● Task to complete: Go through the material and copy each line that includes "screenshot".

● Dataset content:
+ + + + + + +

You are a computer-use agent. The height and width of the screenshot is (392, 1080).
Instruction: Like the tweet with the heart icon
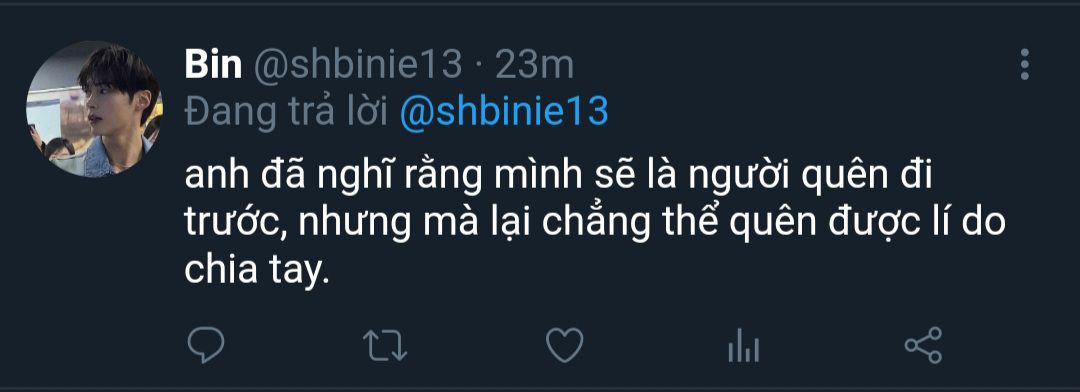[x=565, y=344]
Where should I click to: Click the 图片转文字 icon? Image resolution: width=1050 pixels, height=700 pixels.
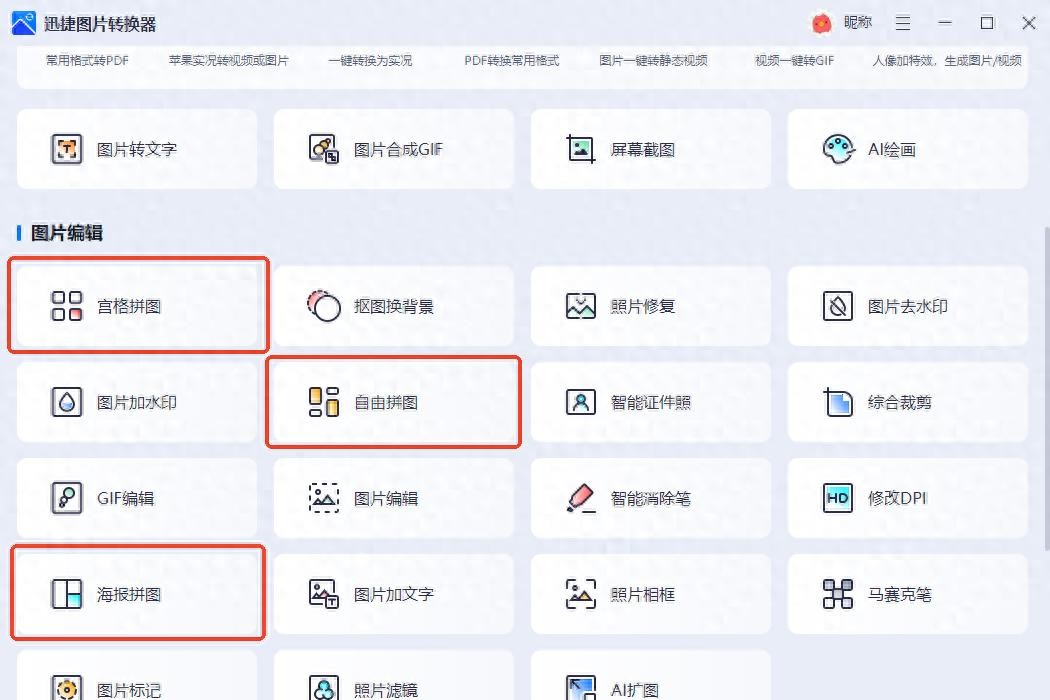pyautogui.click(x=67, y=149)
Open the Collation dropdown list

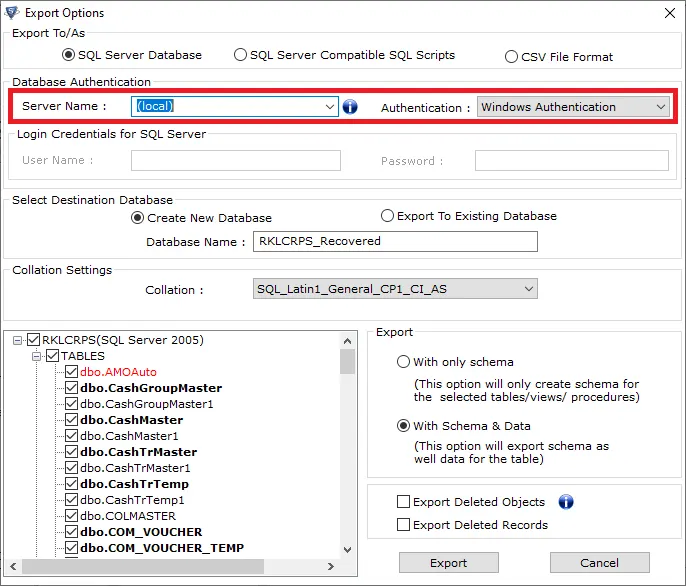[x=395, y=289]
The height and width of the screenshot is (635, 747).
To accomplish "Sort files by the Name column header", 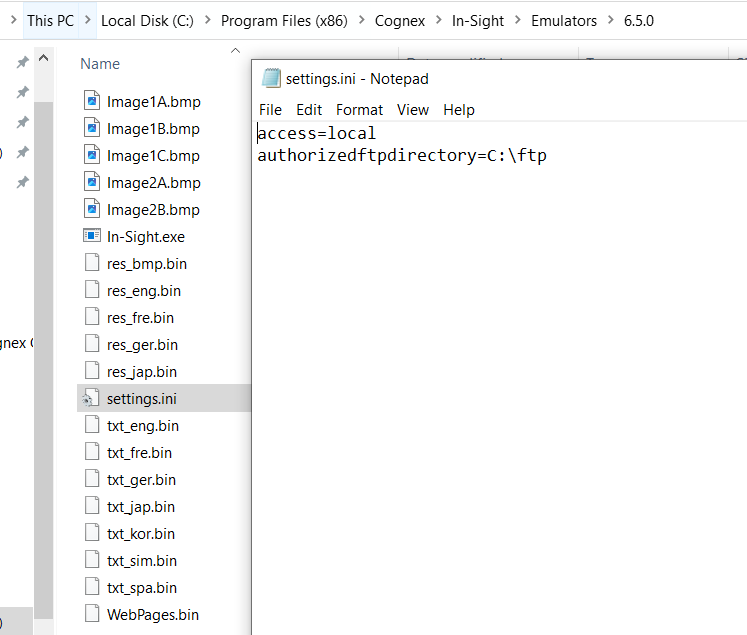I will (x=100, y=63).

+ + + + + + +

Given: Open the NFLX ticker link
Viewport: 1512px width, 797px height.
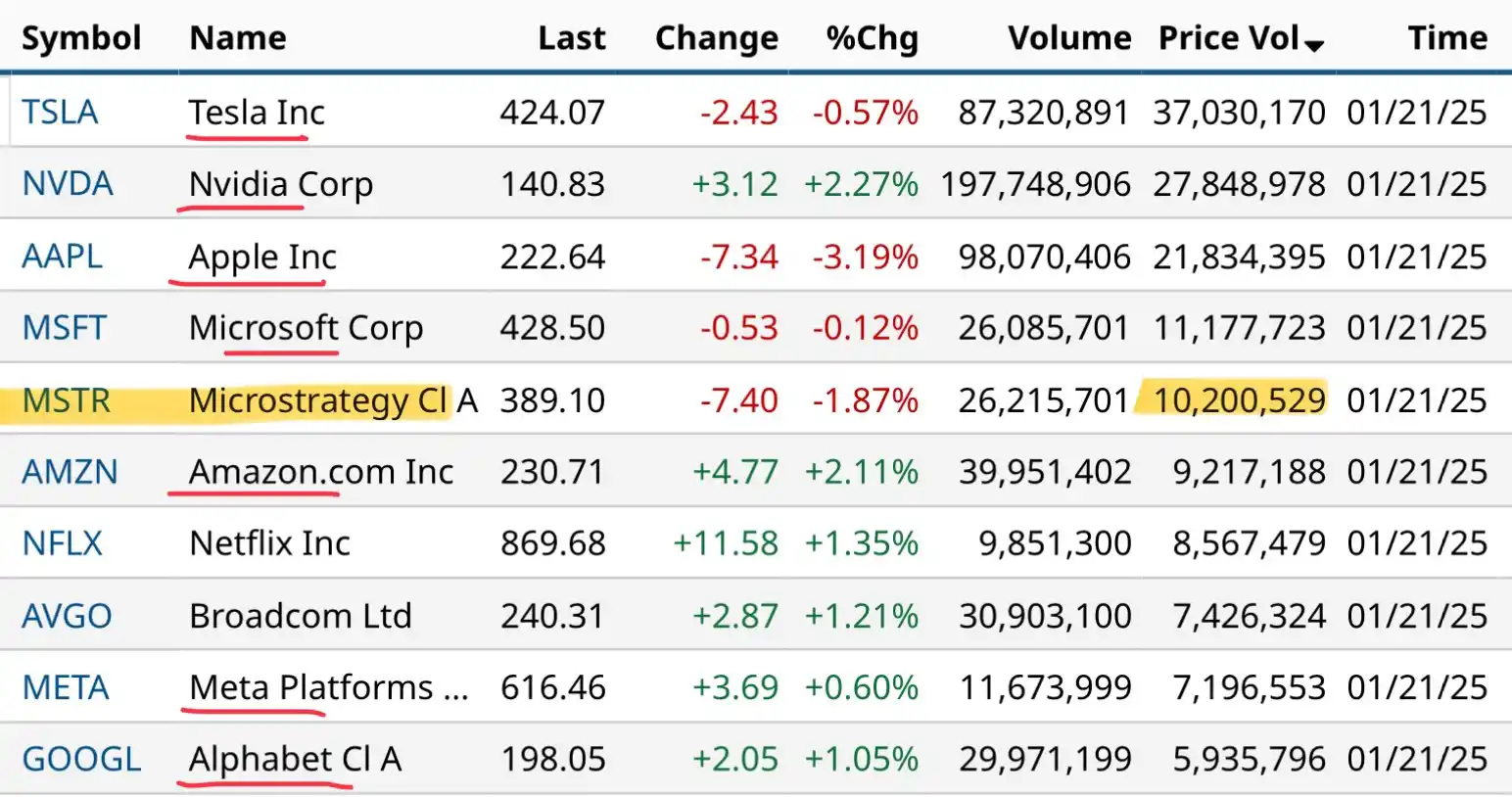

+ + + + + + +

● Answer space:
You are a computer-use agent. The height and width of the screenshot is (392, 1080).
The height and width of the screenshot is (635, 747).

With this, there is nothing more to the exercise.